No sir Jbogg,  it qualifies you as a man who has other priorities and makes the most out of the time he has.  I had to do that as well during a season of my life. I just live close enough where I had easy access to hunt through the week too.  You seem open and honest about that and you aren’t preaching to me about how much more you know and how vast your knowledge is and quoting ballistic charts and articles that were written by another man that had little to no experience.  It’s the blind leading the blind.  You are not giving advice like it’s your job.  I have no problem with Kyle as a person. In fact, I think he is probably a pretty good guy.  I do have a problem with the arrogance of anyone that belittles another man for using a legal means of take because he deems it unacceptable.  I don’t agree with baiting but it’s legal on private land now and nobody forces me to participate.  We are lucky to live in a place where we have the option either way.  The problem is, these folks that hunt a few years and kill 4 or 5 animals then start voicing opinions and asking for change.  They get laws, dates, and seasons changed for the betterment of themselves.  But what about those that suffer from what you deem better.  What if we did the same to you?  What if I came to Banks county, Hall county, Gwinnett, or Forsyth and brought a couple other opinionated point pushers and we wanted all your dates, seasons, and basic way of hunting changed to suit what we are accustomed to.   No more doe days.  Since we think WMA’s are the best management tool we want you to only have a week here and there to hunt so we’ll restructure your season.  Trust us, it’s for your own good.  We mountain hunters know what’s best for you!!!  I’m gonna push hard to make sure you can only hunt with what I see as an appropriate caliber choice.  Regardless of what you like for your area,  my way is better for your own health because you deserve to be mauled or killed if you don’t use what my ballistics chart says you should.  
Do you maybe see why it’s offensive to local people?  Kinda silly, but this is exactly what happens.  People love this place, they move in here and then want to change it to be like the place they left in the first place!  It’s crazy.  
The beauty of public forums is that we can all share ideas and opinions.  The curse is that some use it as platforms to build a reputation or become something they are not and then preach it to unsuspecting people who don’t know any better.  This starts a vicious cycle of untruths and flat out hogwash that is regurgitated and spreads like wildfire through the masses.  You might of heard the term before- Propaganda!  I know these are offensive posts, but I’ve listened to this hogwash longer than I can tolerate.  If you can’t stand a healthy truth sent back at you keep your vast experience to yourself!


----------



## kmckinnie (Jul 9, 2019)

Goodness gracious !
Y’all got this pot  simmering pretty good.
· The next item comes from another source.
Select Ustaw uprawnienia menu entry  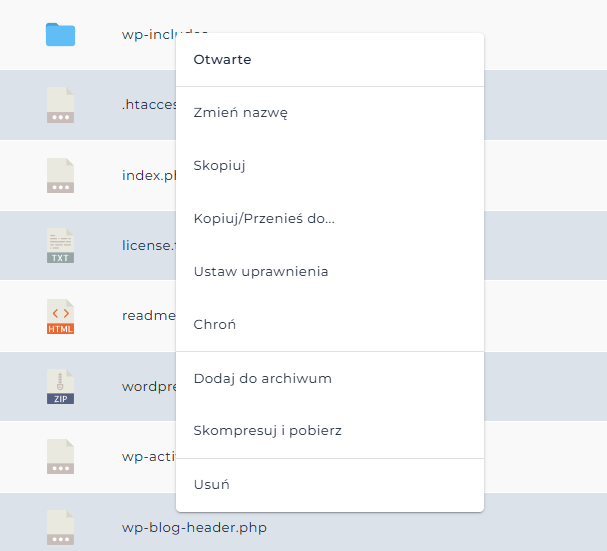[261, 272]
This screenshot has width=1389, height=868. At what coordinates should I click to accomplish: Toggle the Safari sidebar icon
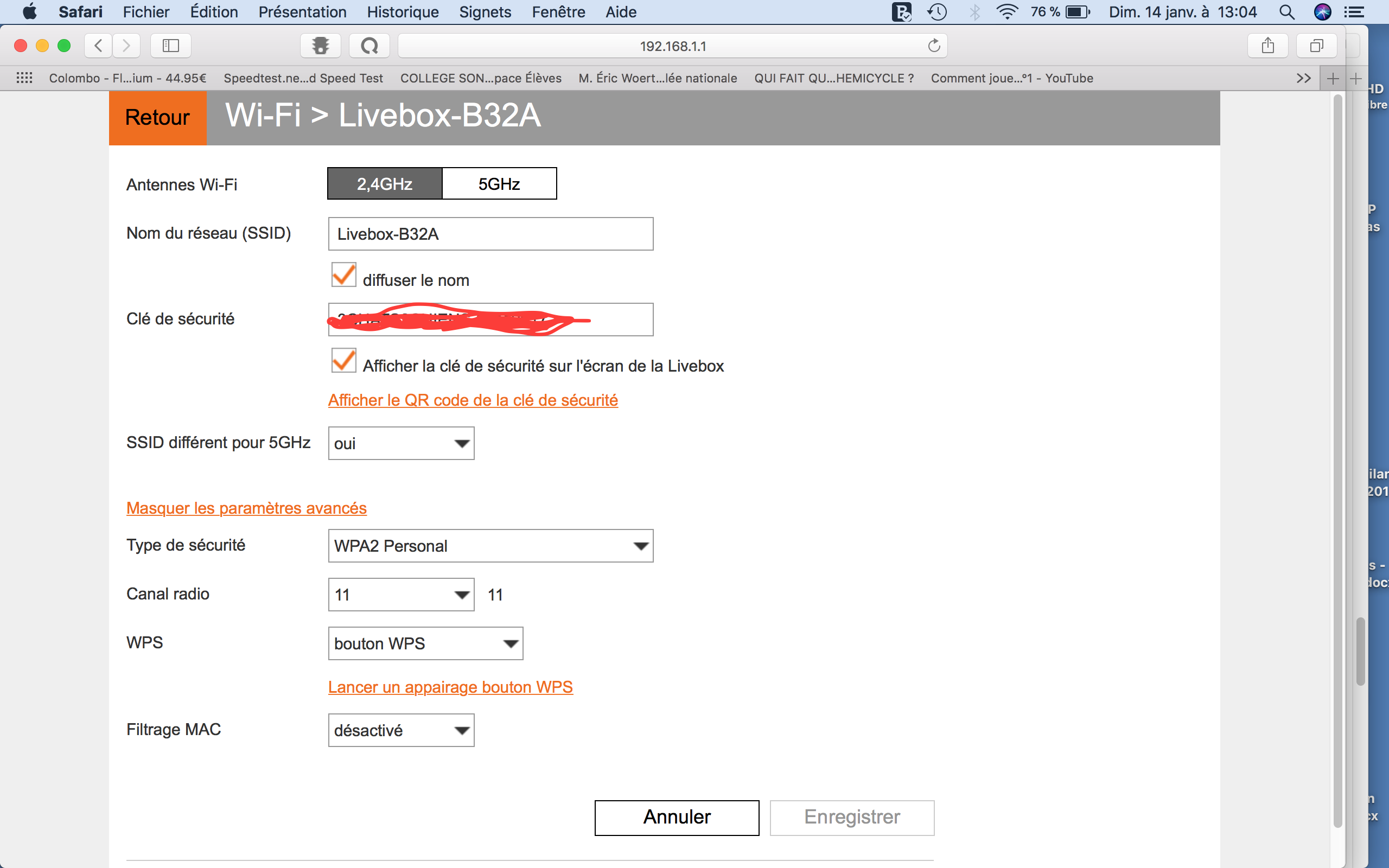point(170,46)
Looks like it’s about to  boil !


----------



## Bobby Linton (Jul 9, 2019)

jbogg said:


> @Heath.  I have never been a big gun guy. Have owned a few over the years, but never looked at a gun as anything more than a tool that I could use to slow a critter down long enough so I could eat it.  I have bowhunted for 30 years, but relatively new to the mountains.  I live in the Suburbs of Cumming and am relegated to mainly coming up on the weekends since I run a small business and work full time.  I guess that quality’s me as one of those know nothing out of town weekend warriors.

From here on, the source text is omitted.